JPrejean:
I like St. John Damascene as well.
““Likewise we believe also in one Holy Spirit, the Lord and giver of life . . . God existing and addressed along with Father and Son; uncreated, full, creative, all-ruling, all-effecting, all-powerful, of infinite power, Lord of all creation and not under any lord; deifying, not deified; filling, not filled; sharing in, not shared in; sanctifying, not sanctified; the intercessor, receiving the supplications of all; in all things like to the Father and Son;
proceeding from the Father and communicated through the Son” (Exposition of the Orthodox Faith 8 [A.D. 712]).”
Yes, comunicated through the Son at Pentecost… as Saint John explains…
“…we confess that He is manifested and communicated to us through the Son. For He breathed upon His Disciples, says he, and said, Receive ye the Holy Spirit. It is just the same as in the case of the sun from which come both the ray and the radiance (for the sun itself is the source of both the ray and the radiance), and it is through the ray that the radiance is imparted to us, and it is the radiance itself by which we are lightened and in which we participate.”

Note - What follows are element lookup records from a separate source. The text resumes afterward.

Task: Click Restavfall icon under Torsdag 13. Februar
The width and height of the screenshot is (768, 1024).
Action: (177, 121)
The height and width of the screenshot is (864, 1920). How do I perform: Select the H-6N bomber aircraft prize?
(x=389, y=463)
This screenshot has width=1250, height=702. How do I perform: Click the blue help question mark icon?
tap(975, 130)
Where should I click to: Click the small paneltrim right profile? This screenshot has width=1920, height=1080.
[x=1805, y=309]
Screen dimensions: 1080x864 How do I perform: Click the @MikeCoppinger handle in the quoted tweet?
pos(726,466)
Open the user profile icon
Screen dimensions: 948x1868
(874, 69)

Notice what Saint John says in Book 1, chapter 7 - not one word that the Spirit proceeds from the Son…but merely that the Spirit is the companion of the Son (inasmuch as both share their origin in the Father) and he comes to rest in the Son. It would not be correct of Saint John to call Him only the companion of the Son if the Son were also His source.
“…so also, when we have learnt about the Spirit of God, we contemplate it as the companion of the Word and the revealer of His energy, and not as mere breath without subsistence. For to conceive of the Spirit that dwells in God as after the likeness of our own spirit, would be to drag down the greatness of the divine nature to the lowest depths of degradation. But we must contemplate it as an essential power, existing in its own proper and peculiar subsistence, proceeding from the Father and resting in the Word(4), and shewing forth the Word, neither capable of disjunction from God in Whom it exists, and the Word Whose companion it is, nor poured forth to vanish into nothingness(5), but being in subsistence in the likeness of the Word, endowed with life, free volition, independent movement, energy, ever willing that which is good, and having power to keep pace with the will in all its decrees(6), having no beginning and no end. For never was the Father at any time lacking in the Word, nor the Word in the Spirit.”
and…
"We believe in one Father, the beginning, and cause of all: begotten of no one: without cause or generation, alone subsisting: creator of all: but Father of one only by nature, His Only-begotten Son and our Lord and God and Saviour Jesus Christ, and
Producer of the most Holy Spirit.
and…
“For the Father alone is ingenerate, no other subsistence having given Him being. And the Son alone is generate, for He was begotten of the Father’s essence without beginning and without time. And only the Holy Spirit proceedeth from the Father’s essence, not having been generated but simply proceeding. For this is the doctrine of Holy Scripture. But the nature of the generation and the procession is quite beyond comprehension.”
and…
“Likewise we believe also in one Holy Spirit, the Lord and Giver of Life: Who proceedeth from the Father and resteth in the Son…proceeding from the Father and communicated through the Son”
and…
“the Son is derived from the Father after the manner of generation, and the Holy Spirit likewise is derived from the Father, yet not after the manner of generation, but after that of procession. And we have learned that there is a difference between generation and procession, but the nature of that difference we in no wise understand. Further, the generation of the Son from the Father and the procession of the Holy Spirit are simultaneous.”